EXERCISE REQUIREMENTS
Print exactly the lines below between the line containing "Open the three-dot more options menu" and the line containing "Follow the AP01:2782-0020-2061-5479", counting both of those lines. Leave pictures out.

PROVIDED DATA
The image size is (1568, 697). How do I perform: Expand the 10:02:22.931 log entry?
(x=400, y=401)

* * *

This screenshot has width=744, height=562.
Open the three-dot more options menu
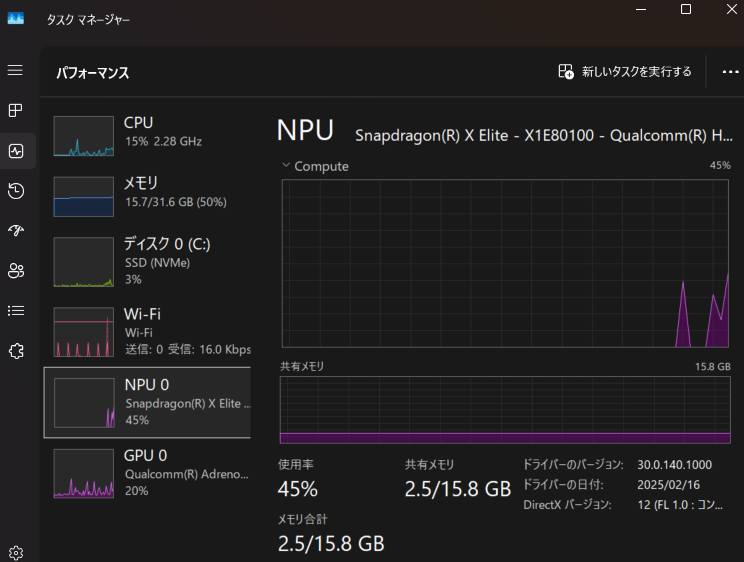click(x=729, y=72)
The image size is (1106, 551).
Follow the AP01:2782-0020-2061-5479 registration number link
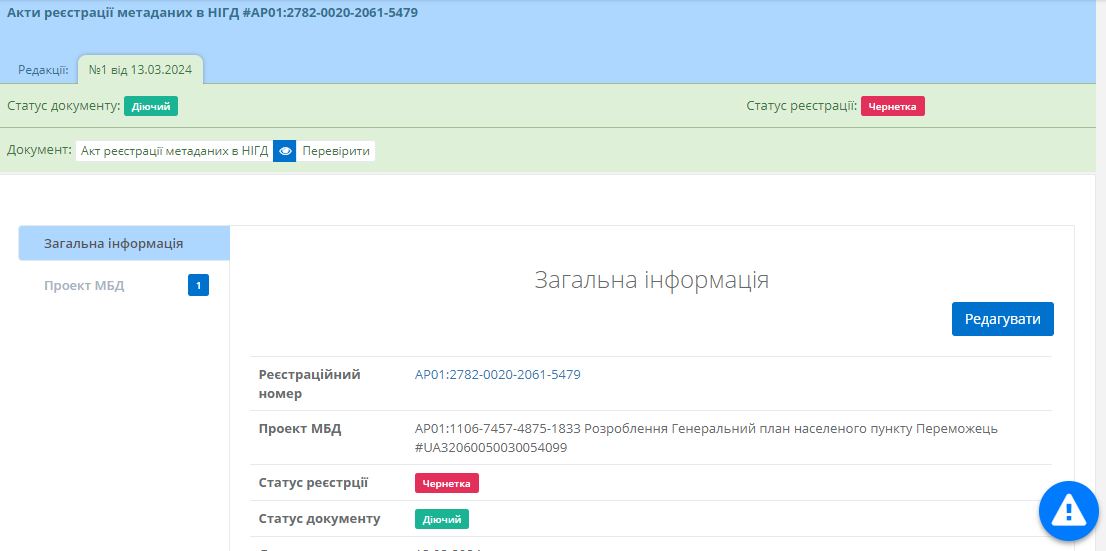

==

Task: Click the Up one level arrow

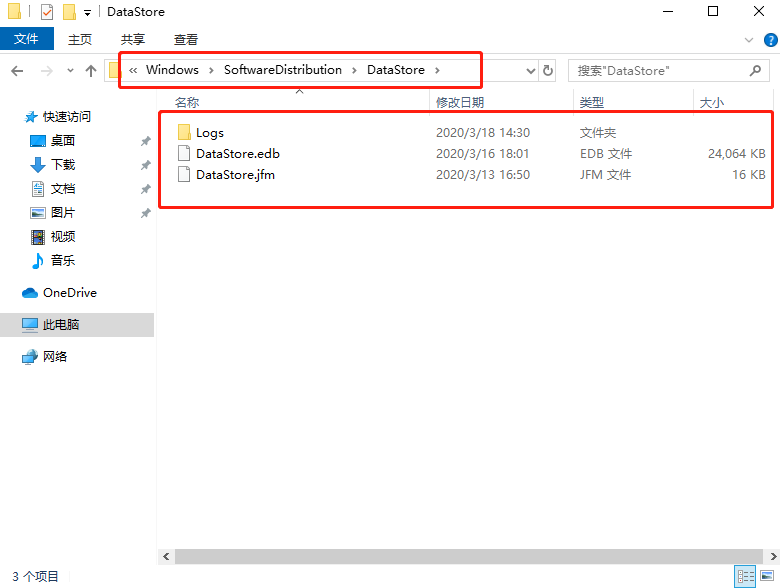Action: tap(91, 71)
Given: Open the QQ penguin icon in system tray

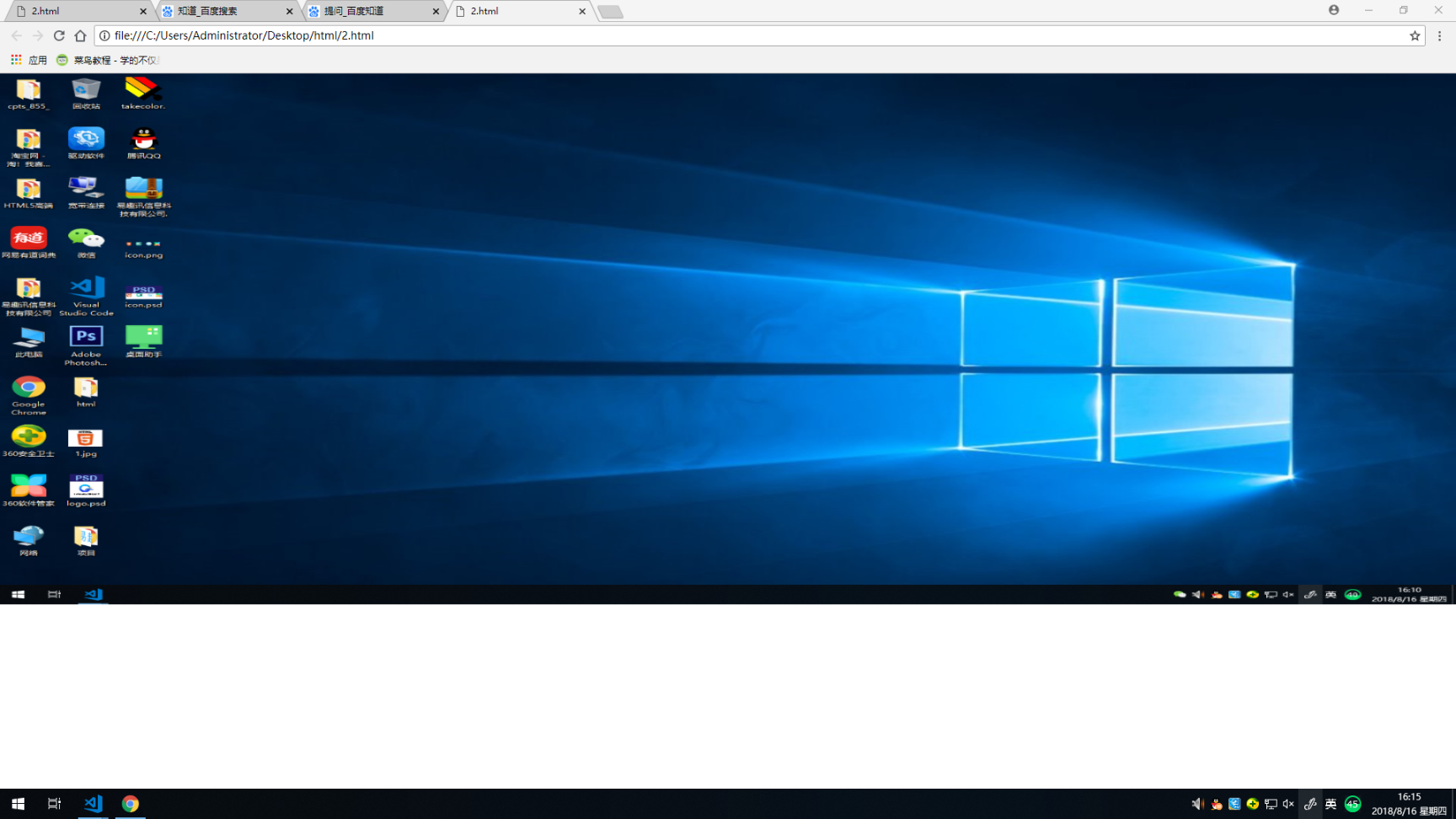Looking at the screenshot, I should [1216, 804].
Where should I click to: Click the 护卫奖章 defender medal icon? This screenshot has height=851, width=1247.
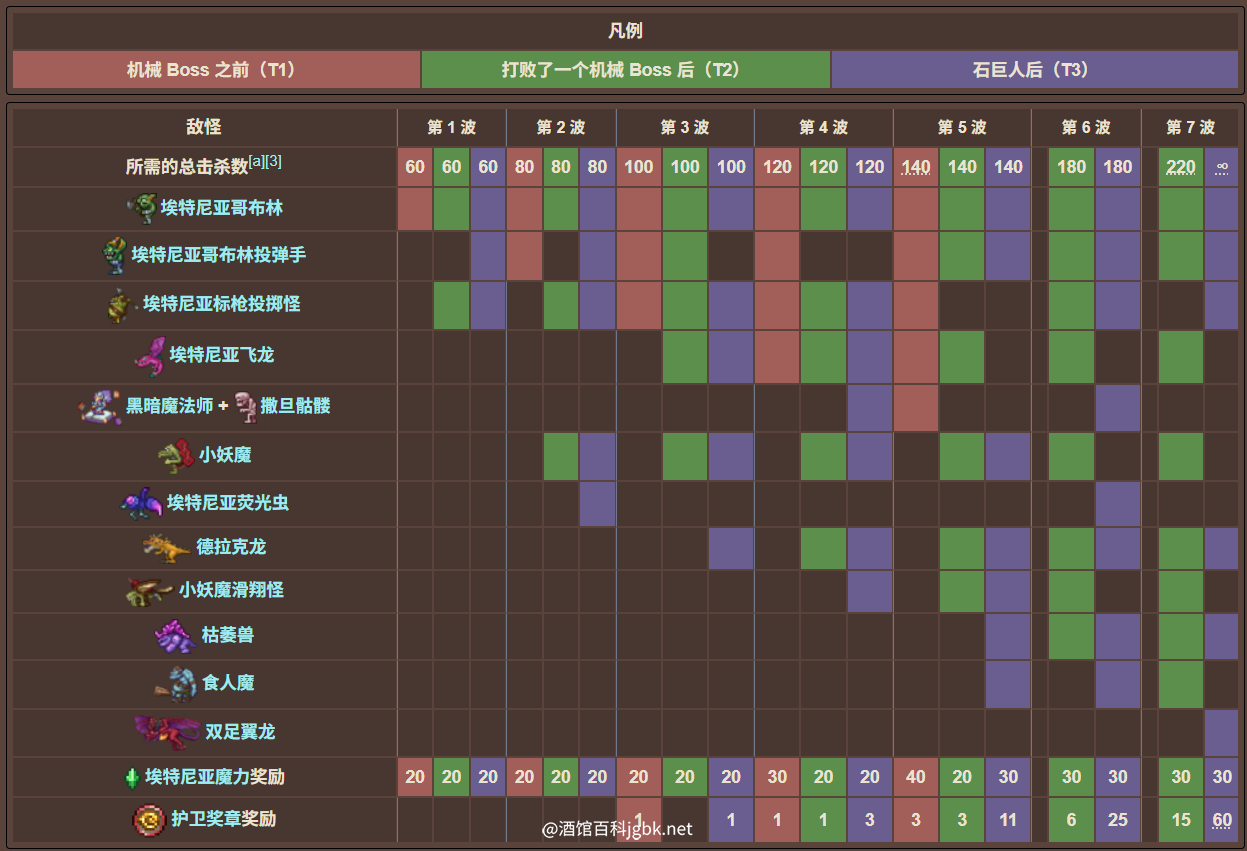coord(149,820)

ANSWER TO THIS EXERCISE
Open the three-dot more options menu
click(x=729, y=72)
The image size is (1106, 551).
Follow the AP01:2782-0020-2061-5479 registration number link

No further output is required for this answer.